但只有身处其中的人知道,这平静的湖面下,暗礁密布,潜流汹涌。西南神秘的“幽冥卫”,北戎身陷囹圄的明月,边疆蓄势待发的楚皓旸,江南暗中涌动的支持,皇帝从未移开的视线,还有那深埋了十几年的血海深仇……所有的线索和伏笔,都如同冰层下的暗流,在看似完美的“童话”结局之下,默默汇聚,等待着破冰而出的那一刻。

萧予泽轻轻吻了吻苏莞泠的发顶,低声道:“天色不早了,回房吧。明日庄子上要收晚稻,你不是说要亲自去看看新改良的收割法子成效如何吗?”

苏莞泠从他怀中抬起头,嫣然一笑:“对,差点忘了。还有,王大夫说新配的祛疤膏成了,明日给庄子里之前烫伤的那个孩子试试。若效果好,可以多配一些,慈安堂用得上。”

两人相携走出书房,身影在夕阳下拉得很长。他们讨论着庄务、慈善、药材,仿佛真的只是一对寻常的、热心公益的富贵夫妻。

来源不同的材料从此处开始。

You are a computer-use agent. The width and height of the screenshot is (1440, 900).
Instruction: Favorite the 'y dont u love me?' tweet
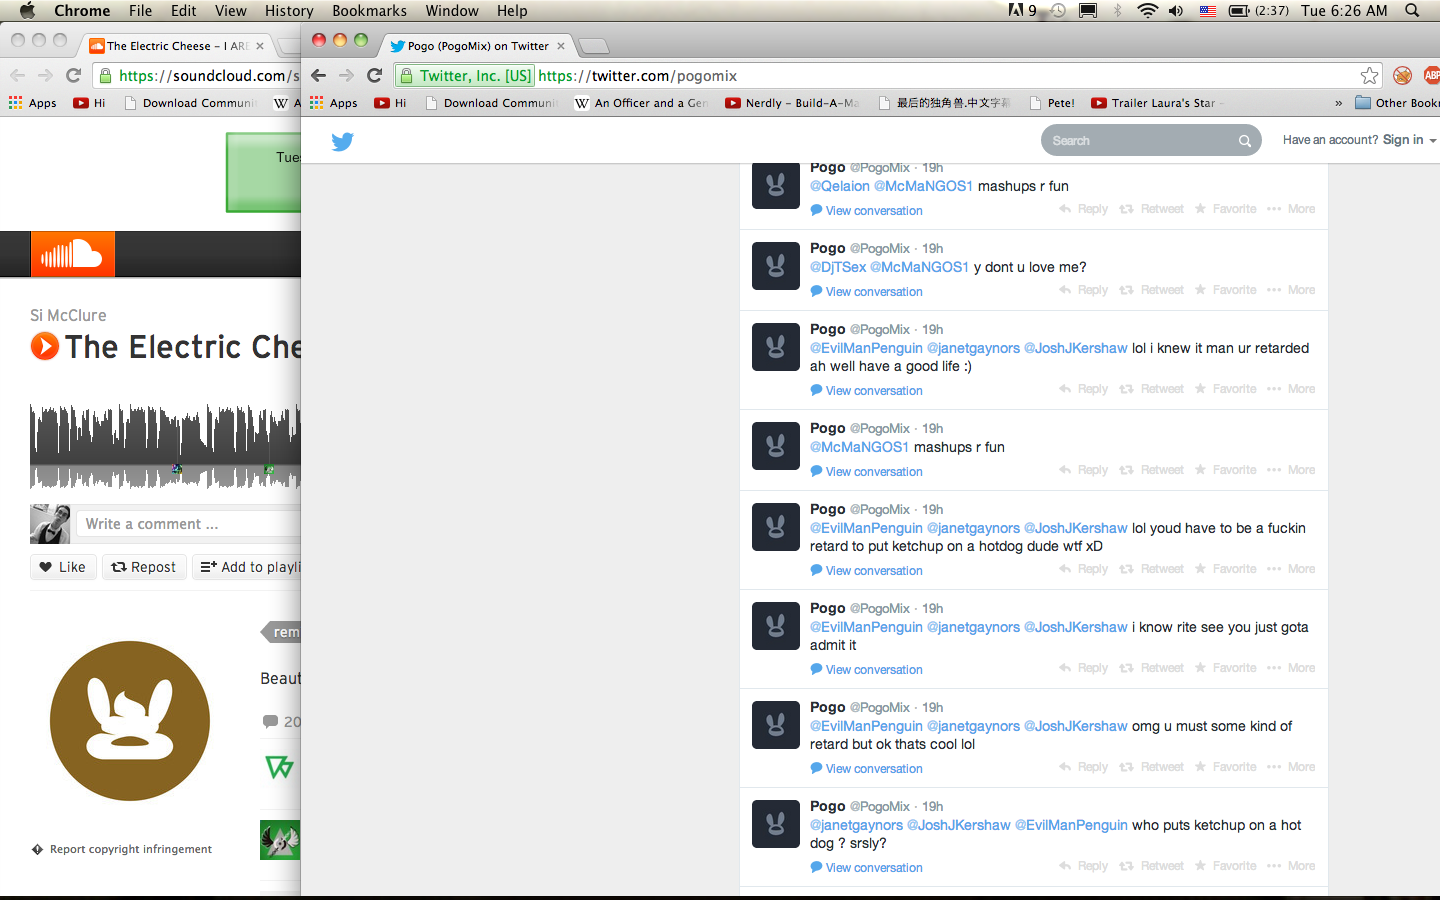(1225, 290)
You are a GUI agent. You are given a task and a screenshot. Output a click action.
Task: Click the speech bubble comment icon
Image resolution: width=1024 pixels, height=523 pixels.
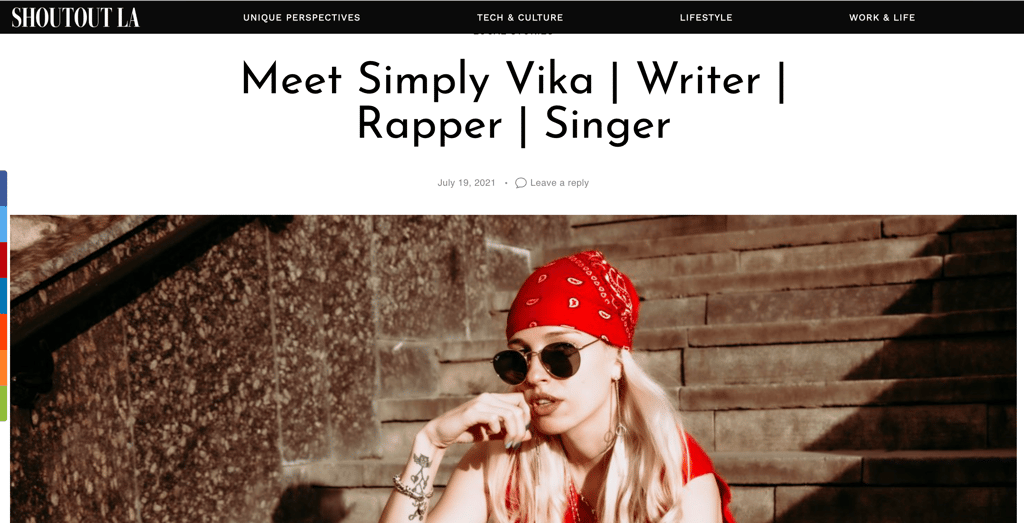[520, 183]
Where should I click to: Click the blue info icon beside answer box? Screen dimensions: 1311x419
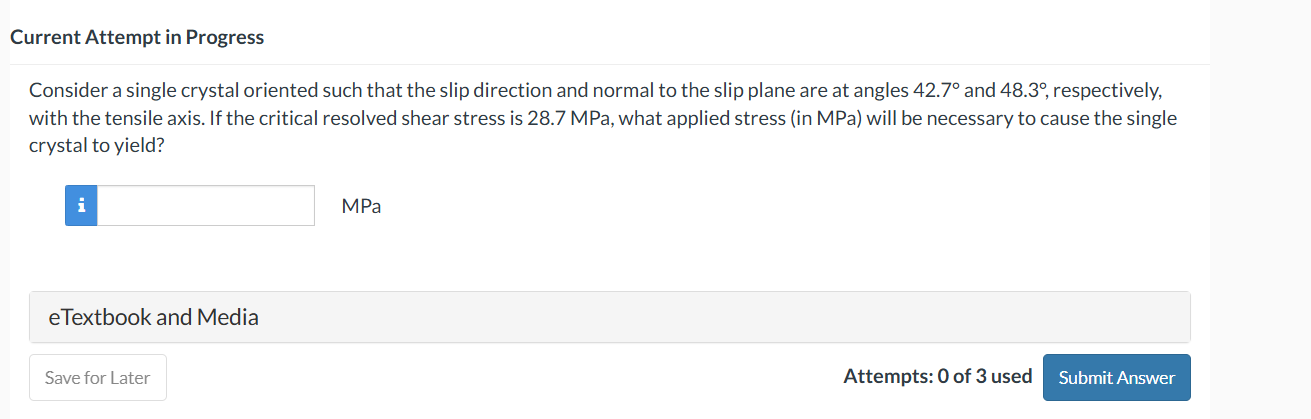pos(81,206)
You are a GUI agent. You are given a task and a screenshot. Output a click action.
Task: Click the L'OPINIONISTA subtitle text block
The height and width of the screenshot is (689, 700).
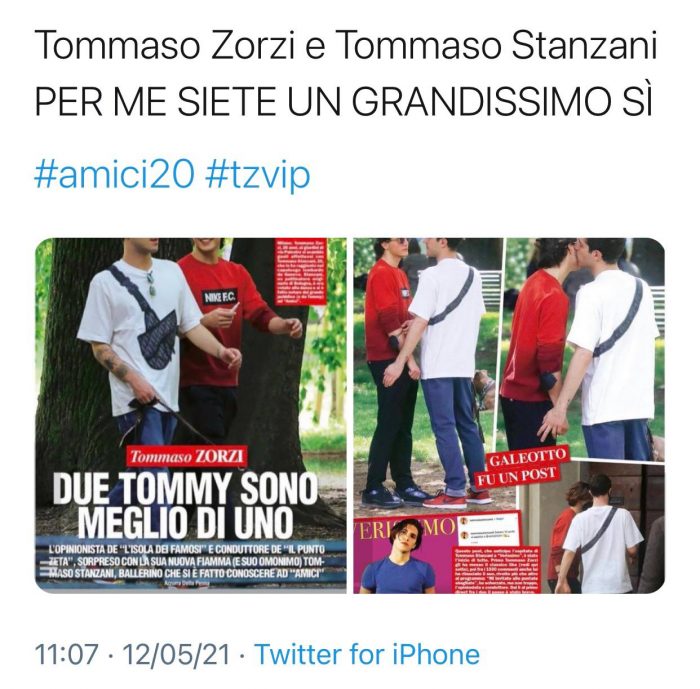187,561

然而,当夜,一封用特殊密码写就的密信,从西山皇庄悄然送出,目的地是西南边陲某个不起眼的小镇。而另一封关于接应明月的详细计划草案,也开始在萧予泽的书案上勾勒成形。

童话很美,但生活从不是童话。他们的故事,在短暂的静谧之后,必将迎来新的、更为汹涌的波澜。而这一次,他们将不再是棋子,而是执棋之人。